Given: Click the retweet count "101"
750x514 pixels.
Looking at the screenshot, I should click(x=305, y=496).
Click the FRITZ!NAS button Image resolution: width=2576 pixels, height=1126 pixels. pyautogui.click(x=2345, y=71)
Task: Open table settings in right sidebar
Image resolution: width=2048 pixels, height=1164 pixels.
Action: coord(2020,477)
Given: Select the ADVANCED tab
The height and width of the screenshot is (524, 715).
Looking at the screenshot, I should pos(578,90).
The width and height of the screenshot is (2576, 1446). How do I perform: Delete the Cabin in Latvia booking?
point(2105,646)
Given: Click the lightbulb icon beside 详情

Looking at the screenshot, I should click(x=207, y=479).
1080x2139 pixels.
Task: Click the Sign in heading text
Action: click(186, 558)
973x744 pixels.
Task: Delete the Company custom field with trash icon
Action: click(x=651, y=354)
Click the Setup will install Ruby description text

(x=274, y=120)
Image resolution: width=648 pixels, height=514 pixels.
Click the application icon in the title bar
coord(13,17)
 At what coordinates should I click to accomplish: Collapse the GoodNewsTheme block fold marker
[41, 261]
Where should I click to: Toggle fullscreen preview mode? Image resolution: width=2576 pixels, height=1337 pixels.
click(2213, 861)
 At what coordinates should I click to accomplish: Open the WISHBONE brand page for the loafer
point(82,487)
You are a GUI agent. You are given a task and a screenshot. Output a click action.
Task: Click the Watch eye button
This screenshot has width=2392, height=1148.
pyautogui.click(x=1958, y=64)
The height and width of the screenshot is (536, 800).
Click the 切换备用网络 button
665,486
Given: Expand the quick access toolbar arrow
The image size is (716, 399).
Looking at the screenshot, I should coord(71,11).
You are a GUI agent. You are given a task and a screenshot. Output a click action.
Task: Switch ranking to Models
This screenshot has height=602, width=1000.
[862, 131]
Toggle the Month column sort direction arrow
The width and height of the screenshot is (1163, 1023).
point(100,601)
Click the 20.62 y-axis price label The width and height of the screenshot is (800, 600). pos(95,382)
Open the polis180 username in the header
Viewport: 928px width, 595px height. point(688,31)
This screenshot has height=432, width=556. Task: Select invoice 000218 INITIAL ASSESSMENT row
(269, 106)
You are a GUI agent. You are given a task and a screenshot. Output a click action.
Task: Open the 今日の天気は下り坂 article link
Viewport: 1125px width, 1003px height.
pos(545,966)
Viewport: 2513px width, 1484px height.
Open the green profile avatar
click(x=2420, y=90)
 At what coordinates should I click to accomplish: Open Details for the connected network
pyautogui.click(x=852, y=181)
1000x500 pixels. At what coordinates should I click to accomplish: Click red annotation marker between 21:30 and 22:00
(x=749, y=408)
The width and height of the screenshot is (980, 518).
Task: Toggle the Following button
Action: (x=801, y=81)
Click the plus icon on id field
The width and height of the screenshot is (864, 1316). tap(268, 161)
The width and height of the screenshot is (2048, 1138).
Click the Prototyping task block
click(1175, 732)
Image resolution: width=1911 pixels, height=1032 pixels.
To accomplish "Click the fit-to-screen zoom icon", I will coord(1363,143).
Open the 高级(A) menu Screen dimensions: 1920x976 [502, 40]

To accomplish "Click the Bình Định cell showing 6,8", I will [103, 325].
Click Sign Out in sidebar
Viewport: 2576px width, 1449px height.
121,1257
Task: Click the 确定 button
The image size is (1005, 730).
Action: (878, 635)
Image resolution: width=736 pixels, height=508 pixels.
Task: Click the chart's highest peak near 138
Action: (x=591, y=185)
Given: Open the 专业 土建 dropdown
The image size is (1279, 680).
____________
Gather every line of the listing above that contains the string "coordinates".

 At what coordinates should I click to accomplish: Collapse the GoodNewsTheme block fold marker
 At what coordinates should I click to accomplish: Open the WISHBONE brand page for the loafer
 At what coordinates should I click to accomplish: Open Details for the connected network
1000x500 pixels. At what coordinates should I click to accomplish: Click red annotation marker between 21:30 and 22:00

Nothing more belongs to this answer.